Eye Movement Desensitization and Reprocessing (EMDR) is a comprehensive, integrative psychotherapy approach. EMDR allows the brain to release trauma using elements of psychodynamic, cognitive behavioral, interpersonal, experiential, and body-centered therapies to maximize treatment effects.
EMDR is an information processing therapy and uses an eight phase approach to address the experiences and memories which contribute to the problems that a person is having.
- The past experiences that have set the groundwork for problems, conflicts, or distress.
- The current situations that trigger dysfunctional emotions, beliefs, and sensations.
- The positive experiences needed to enhance future adaptive behaviors, mental health, and well-being.
During treatment, various procedures and protocols are used to address the entire clinical picture. One of the procedures used is "bilateral stimulation" using either bilateral eye movements, tones or taps. During this 'reprocessing' phase, clients generally experience the emergence of insight, changes in the relationships that they have with their memories, or new associations. The client, in effect, re-experiences memories but within the context and safety of the present.

● Supplied data

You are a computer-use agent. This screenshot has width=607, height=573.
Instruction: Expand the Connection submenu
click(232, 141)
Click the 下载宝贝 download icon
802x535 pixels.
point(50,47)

● Prompt A
In the EMDR passage, what three forms of bilateral stimulation are named?
● Prompt B
Write what comes next in the EMDR passage, starting after its final sentence.

● Final answer A
Bilateral eye movements, tones, or taps.

● Final answer B
EMDR is accepted as an effective treatment for trauma. It is now being used to treat depression, anxiety, and a variety of other clinical issues.
After EMDR processing, clients generally report that the emotional distress related to the memory has been eliminated, or greatly decreased, and that they have gained important cognitive insights. Importantly, these emotional and cognitive changes usually result in spontaneous behavioral and personal change, which are further enhanced with standard EMDR procedures.
EMDR is often brief, effective, and life-changing.